15 Mitarbeiter hat Piepoli zu Hochzeiten beschäftigt, heute sind es noch elf. Seine Frau (eine Deutsche, ursprünglich Bürokauffrau) und von Zeit zu Zeit auch seine Tochter (heute 44) arbeiteten im Betrieb mit. „In der ganzen Zeit hier in der Walkmühle habe ich außerdem etwa 45 junge Leute ausgebildet“, berichtet der Gastronom. Höhen und Tiefen habe es im Laufe der Zeit gegeben. Starke Umsatz-Einbrüche verkraften musste der Betrieb 1998/99, als die Walkmühlenstraße wegen Kanalbauarbeiten lange gesperrt war oder nach der Euro-Einführung im Jahre 2002 und nachdem das Rauchverbot erlassen wurde (2006). Zum Glück gab und gibt es regelmäßig Gesellschaften und eine Reihe an Stammgästen, die seit Jahrzehnten kommen und denen Vito Piepoli herzlich dankt.

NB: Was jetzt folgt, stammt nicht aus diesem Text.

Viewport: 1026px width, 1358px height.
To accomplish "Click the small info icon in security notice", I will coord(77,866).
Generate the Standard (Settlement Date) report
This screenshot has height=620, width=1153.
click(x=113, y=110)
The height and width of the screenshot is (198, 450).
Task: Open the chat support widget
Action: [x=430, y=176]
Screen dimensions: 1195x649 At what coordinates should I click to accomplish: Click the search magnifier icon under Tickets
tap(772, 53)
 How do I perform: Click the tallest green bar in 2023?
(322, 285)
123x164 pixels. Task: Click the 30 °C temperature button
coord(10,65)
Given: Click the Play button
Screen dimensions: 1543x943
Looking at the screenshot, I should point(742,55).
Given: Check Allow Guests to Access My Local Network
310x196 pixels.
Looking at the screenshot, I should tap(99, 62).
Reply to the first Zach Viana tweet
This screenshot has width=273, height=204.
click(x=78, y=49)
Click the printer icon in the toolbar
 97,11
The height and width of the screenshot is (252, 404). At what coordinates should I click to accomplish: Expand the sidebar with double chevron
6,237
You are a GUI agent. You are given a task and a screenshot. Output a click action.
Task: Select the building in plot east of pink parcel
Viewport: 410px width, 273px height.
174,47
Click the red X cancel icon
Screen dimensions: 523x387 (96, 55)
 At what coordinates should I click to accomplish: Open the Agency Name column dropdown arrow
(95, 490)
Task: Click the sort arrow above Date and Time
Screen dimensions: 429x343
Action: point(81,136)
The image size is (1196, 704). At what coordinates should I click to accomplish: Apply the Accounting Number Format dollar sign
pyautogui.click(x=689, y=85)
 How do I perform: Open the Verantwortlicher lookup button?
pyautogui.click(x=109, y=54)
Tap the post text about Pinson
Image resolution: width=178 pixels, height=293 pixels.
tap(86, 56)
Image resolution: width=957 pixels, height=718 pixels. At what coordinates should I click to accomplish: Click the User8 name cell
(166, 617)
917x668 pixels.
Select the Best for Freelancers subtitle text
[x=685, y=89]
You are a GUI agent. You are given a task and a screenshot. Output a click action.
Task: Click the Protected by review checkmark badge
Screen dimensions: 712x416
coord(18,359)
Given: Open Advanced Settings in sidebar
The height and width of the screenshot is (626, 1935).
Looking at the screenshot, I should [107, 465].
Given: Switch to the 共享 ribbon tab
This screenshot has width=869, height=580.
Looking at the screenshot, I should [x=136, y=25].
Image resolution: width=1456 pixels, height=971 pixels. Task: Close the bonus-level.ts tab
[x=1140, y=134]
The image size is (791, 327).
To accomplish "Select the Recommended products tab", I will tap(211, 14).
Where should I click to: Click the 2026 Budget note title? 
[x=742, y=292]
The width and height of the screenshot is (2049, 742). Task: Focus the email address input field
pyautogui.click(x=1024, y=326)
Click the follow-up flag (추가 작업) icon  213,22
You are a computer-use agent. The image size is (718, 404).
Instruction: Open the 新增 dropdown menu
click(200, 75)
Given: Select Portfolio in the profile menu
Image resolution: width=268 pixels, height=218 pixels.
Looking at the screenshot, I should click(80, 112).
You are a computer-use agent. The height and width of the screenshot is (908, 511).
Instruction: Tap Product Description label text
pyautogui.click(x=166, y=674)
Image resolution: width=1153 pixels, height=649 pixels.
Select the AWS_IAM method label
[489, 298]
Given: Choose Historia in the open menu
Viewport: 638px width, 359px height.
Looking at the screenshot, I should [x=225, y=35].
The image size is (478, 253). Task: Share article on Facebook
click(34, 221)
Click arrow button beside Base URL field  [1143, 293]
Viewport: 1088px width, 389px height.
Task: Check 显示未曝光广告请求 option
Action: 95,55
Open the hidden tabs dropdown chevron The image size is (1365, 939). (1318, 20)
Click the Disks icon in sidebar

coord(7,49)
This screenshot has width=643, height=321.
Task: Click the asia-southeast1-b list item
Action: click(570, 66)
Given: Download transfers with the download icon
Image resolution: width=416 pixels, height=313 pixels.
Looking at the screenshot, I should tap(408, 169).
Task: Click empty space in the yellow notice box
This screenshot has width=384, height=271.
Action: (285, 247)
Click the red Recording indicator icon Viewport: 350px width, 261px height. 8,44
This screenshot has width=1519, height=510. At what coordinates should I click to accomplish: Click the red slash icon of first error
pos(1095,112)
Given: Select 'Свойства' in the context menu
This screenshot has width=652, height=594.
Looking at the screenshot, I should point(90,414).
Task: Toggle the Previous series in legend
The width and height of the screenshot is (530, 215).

„Gastronomie ist mein Leben, ich kenne nur Gastronomie“, sagt er. Etwa 14 Stunden am Tag ist er (immer noch) im Dienst. Neben der Arbeit hat er sich nur ein wenig Urlaub im Jahr gegönnt – in Italien und gerne auch auf den Kanaren. Mit gemischten Gefühlen sieht der Inhaber der „Walkmühle“ deshalb dem Ruhestand entgegen. „An Freizeitgestaltung zu denken, wird ganz neu und auch etwas schwer für mich sein“, sagt er. Seinen Beruf, so sagt er, würde er „immer wieder ergreifen“.

Walkmühle gibt es seit über 600 Jahren

Das Traditionslokal „Walkmühle“ im Rumbachtal befindet sich in einem über 600 Jahre alten Fachwerkhaus. „Es wurde 1385 zum ersten Mal urkundlich erwähnt“, berichtet Vito Piepoli. In früheren Zeiten war die Walkmühle eine Wassermühle. „In einem Teich, in den das Wasser vom Rumbach abgeleitet wurde, hat man damals Stoffe gewalkt“, so der Gastronom.

Im Teich wurden Stoffe gewalkt

Eine Art Schankraum war das schöne alte Gebäude wohl schon im 18./19. Jahrhundert. Richtig los mit einer (noch eingeschränkten) Gastronomie ging es erst um 1900. „Nach dem Zweiten Weltkrieg wurden hier Butterbrote und Getränke verkauft“, weiß Piepoli. 1956 richtete man im Haus eine Kegelbahn ein, sie existierte bis 1989. Zum richtigen Restaurant wurde die Gastwirtschaft aber erst in den 60ern.

Ob die „Walkmühle“ mit ihren 120 Plätzen im Haus und 60 im Garten auch weiterhin als Gaststätte betrieben wird, ist noch offen. „Ich würde das begrüßen“, sagt Vito Piepoli. Es gebe Interessenten, aber noch keinen Nachfolger. Die Erben des Hauses sind sich über die weitere Nutzung wohl noch nicht richtig einig, überlegen noch, ob es auch weiterhin an einen Gastronomen verpachtet wird.

Schankraum seit 18./19. Jahrhundert

Die Eheleute Piepoli werden erstmal in der Nähe bleiben, sie wohnen nämlich im vorderen Trakt des Walkmühlen-Gebäudes. Vielleicht können sie zukünftig ja selber mal essen gehen in „ihrer“ Walkmühle.